Maltese bread or as it is more commonly known, il-ħobża Maltija, is a staple of our diet. No family can start and finish off a meal without a piece of fresh local bread. We treasure it and of course, we firmly believe it is the best bread in the world. And yet, very few know and appreciate the work, the time and the dedication required every day to make sure we can enjoy il-ħobża Maltija. For less than one Euro, we are offered the privilege to buy and hold in our hands a unique piece of craftsmanship. A heritage passed over from one generation to another which notwithstanding the stiff competition it faces on the market continues remains widely consumed and sought after by the local market.
Vida recently met, Nenu Debono, owner and chief executive officer of Maypole, who shared with us what attracted him to the industry, the history of bread making in Malta and how the profession of bread making has changed over the years.
The young son of a third-generation baker, Nenu always knew and dreamt to follow in his family’s footsteps. His fascination, enthusiasm and passion for bread making paid off with a successful business comprising in a chain of shops spread all over the island, with future prospects of expanding even abroad.
Malta’s traditional bread has always been an essential part of the story of our island and ever since the Knights of St John, il-ħobża Maltija was always an important part of our cuisine. Nenu tells us that in the old days bread making in Malta was a very hard craftsmanship and the baker did this trade out of love rather than as a mere means of living.
The kneading of bread was done from the baker in what is called the żinġla, then with the help of horses in is-sinja. Years after, a petroleum motor with a wooden machinery was introduced to the market which eventually was also replaced by electricity. Nowadays the technology, the machinery and better hygiene made the production of bread better and more consistent resulting in better quality product.
The recipe of il-ħobża Maltija, which goes back hundreds of years, is not a secret at all and it is one of the simplest ever.
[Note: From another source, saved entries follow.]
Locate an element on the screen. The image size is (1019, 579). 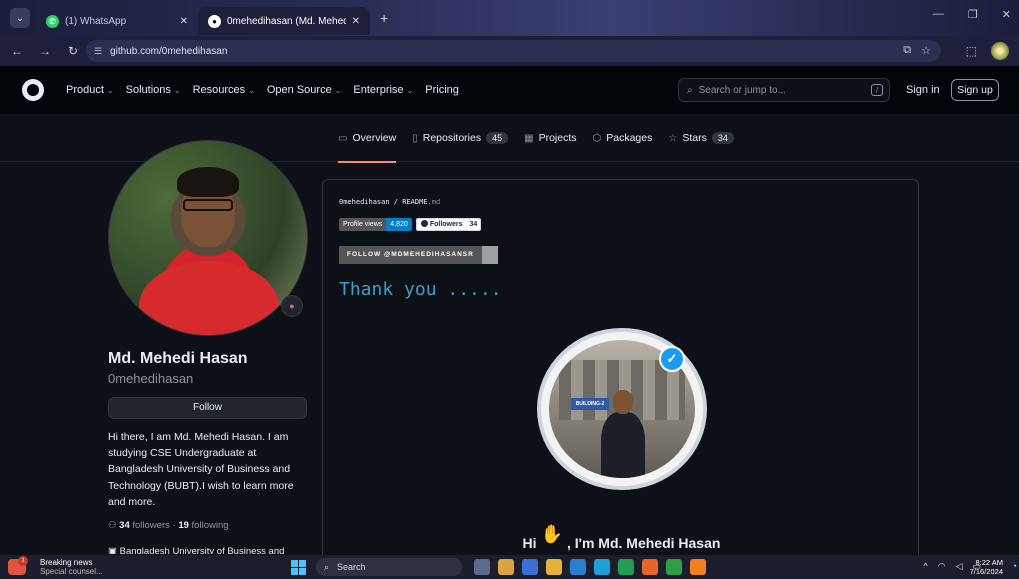
tab-overview: ▭ Overview is located at coordinates (368, 138).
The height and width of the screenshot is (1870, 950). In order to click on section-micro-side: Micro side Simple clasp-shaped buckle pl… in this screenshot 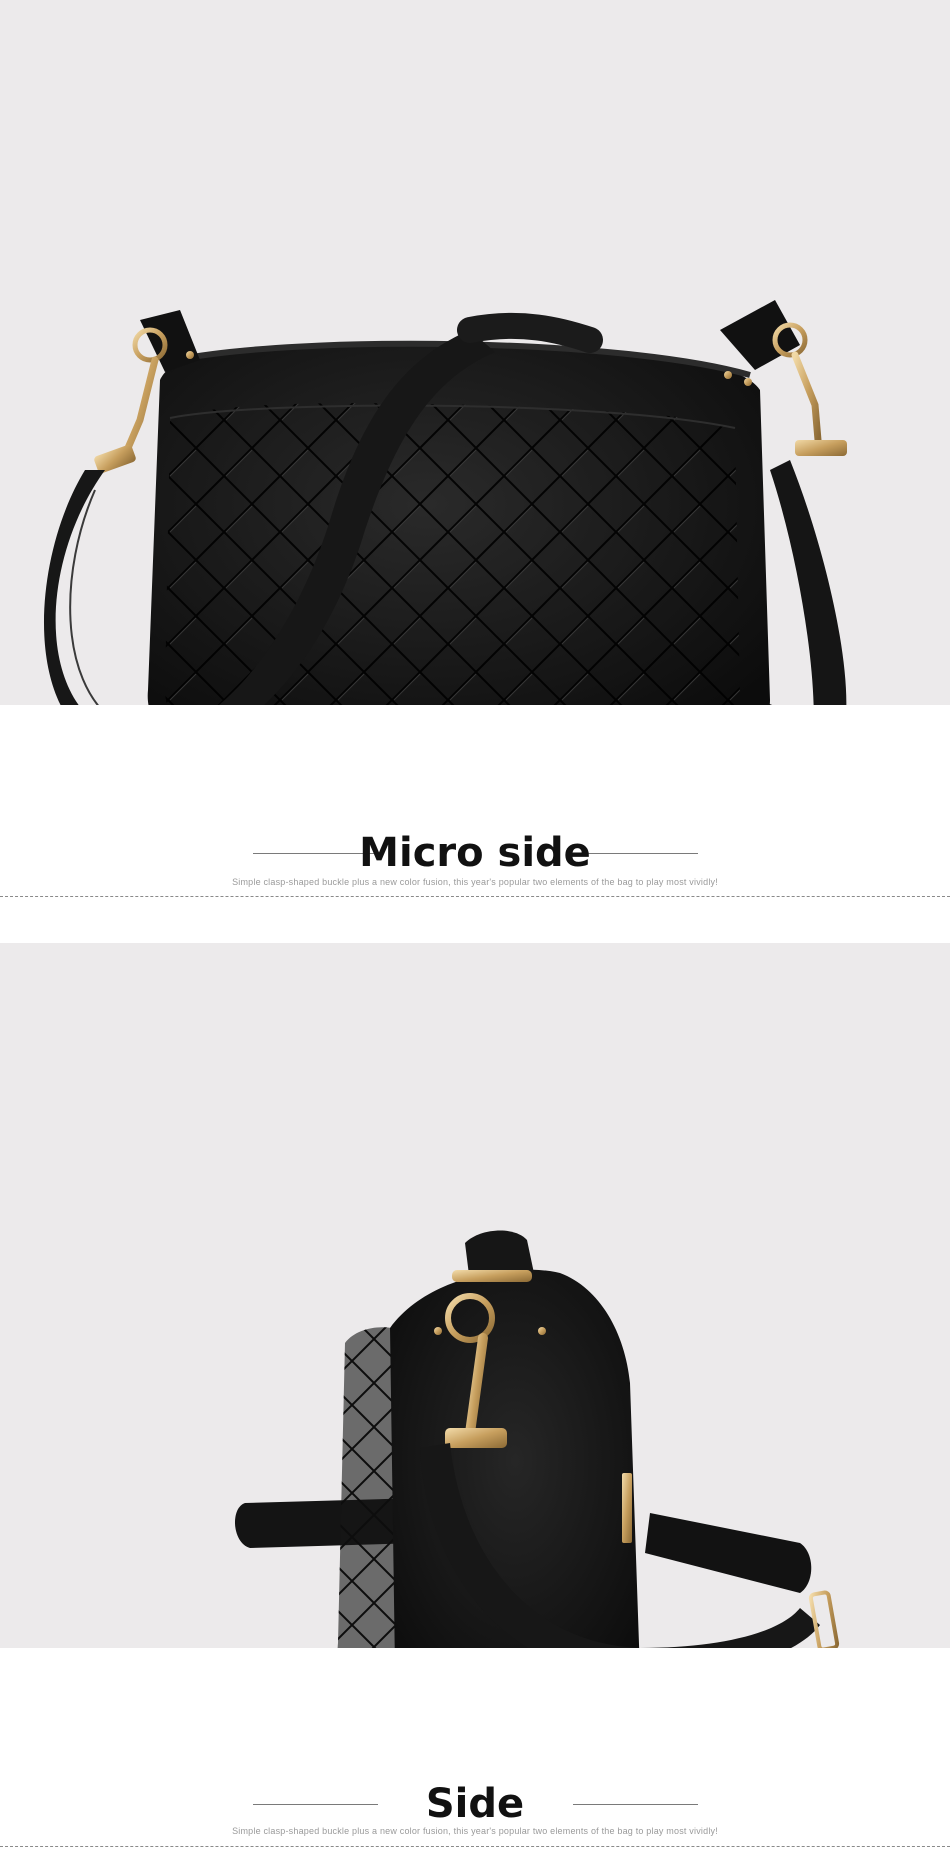, I will do `click(475, 822)`.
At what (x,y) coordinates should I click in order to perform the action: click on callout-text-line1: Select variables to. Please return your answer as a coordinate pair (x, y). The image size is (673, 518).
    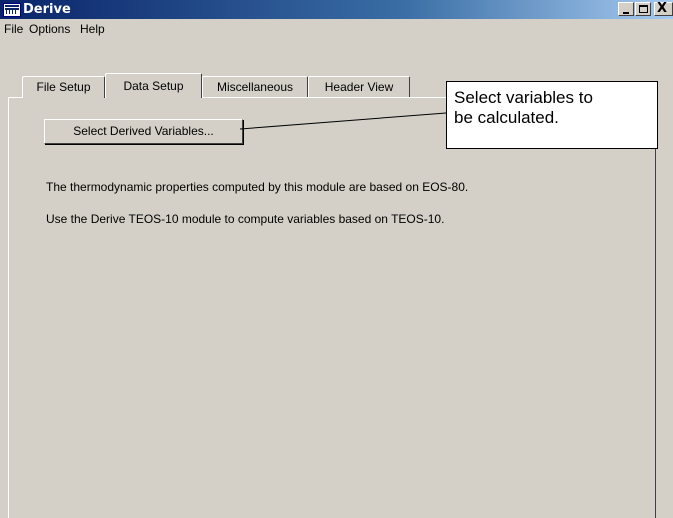
    Looking at the image, I should click on (524, 98).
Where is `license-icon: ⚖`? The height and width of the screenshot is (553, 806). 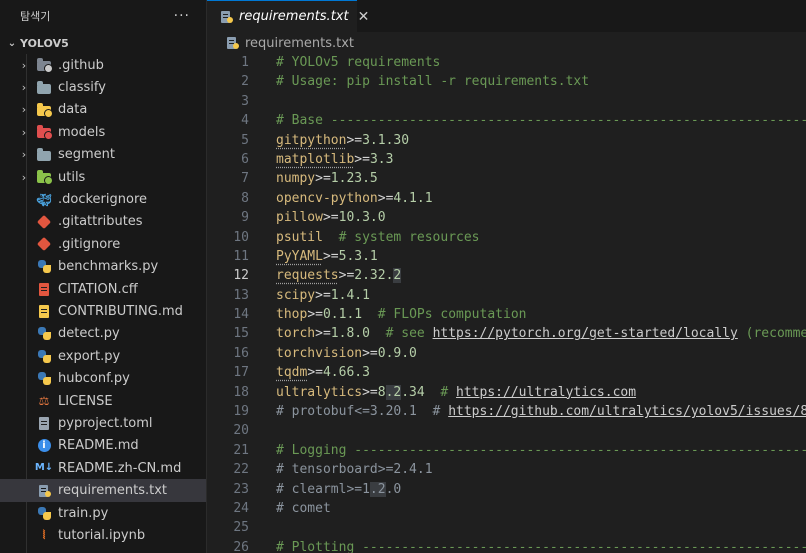
license-icon: ⚖ is located at coordinates (44, 402).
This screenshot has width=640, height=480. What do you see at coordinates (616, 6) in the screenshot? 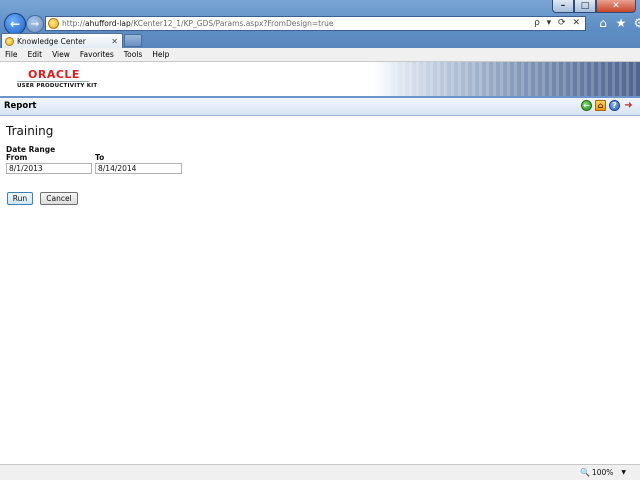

It consists of a generous amount of water, flour, salt, yeast and the most important ingredient of whom many are unaware of – it-tinsila – part of the mixture which is preserved and added into every new mixture. Nenu compares the creation of the il-ħobża Maltija with a baby in the womb of its mother, explaining that like a baby needs time to develop in the uterus, the dough of the bread needs its time in order for it to be done in the proper way.
Surprisingly, the ftira, that was recently proposed to UNESCO to be declared as a cultural heritage, most likely originated when it was used as a means of testing. Nenu explained that the ftira was originally a small piece of dough from the Maltese bread used to check the oven’s heat before the intended ħobż Malti would be baked. “Personally, the news that the ftira might be given this honour was like winning a big lottery. My dream is finally coming true because our hard work and product given to us by our great grandparents, will finally be appreciated and nonetheless it will give our business the respect it deserves,” says the now grandfather of eleven.
Nenu travelled and participated in various international bread fares and through these experiences he confirmed his belief that our traditional bread is very high quality and can be a source of competition to foreign bread. It gives him pride to know that our Maltese traditional bread is so unique. In dismay, he exclaimed that the bakers in Malta are not respected enough and that people do not appreciate the time and dedication it takes to make the product.
When asked why there is a lack in people willing to work in this industry Nenu, listed a number of factors that effected this tradesman ship. “Due to changes in subsidies after we joined the European Union, a lot of traditional bakers closed down their bakeries,” he stated.
Other factors include high sanitary standards and hard working hours that undermined the bakers’ trade to the extent that by time it became unattractive to pursue for the new generations and therefore there was no continuation.
Back in the seventies the baker’s did not demand a pay increase but rather an opening of school for bakers. In the past this tradition was passed from one generation to another but nowadays the new generations would rather continue with their studies and seek other
professions that do not include craftsmanship.
Nenu said that he survived in this business due to his perseverance and many sacrifices throughout his journey where all of his family members and himself worked all week round. He recalls how his wife worked with him throughout their six pregnancies and would only stop for a few days after birth before she returned to work at the bakery. Further to our discussion, he also explained that if all local traditional bakers upgraded their machinery, it would been unsustainable given our limited market.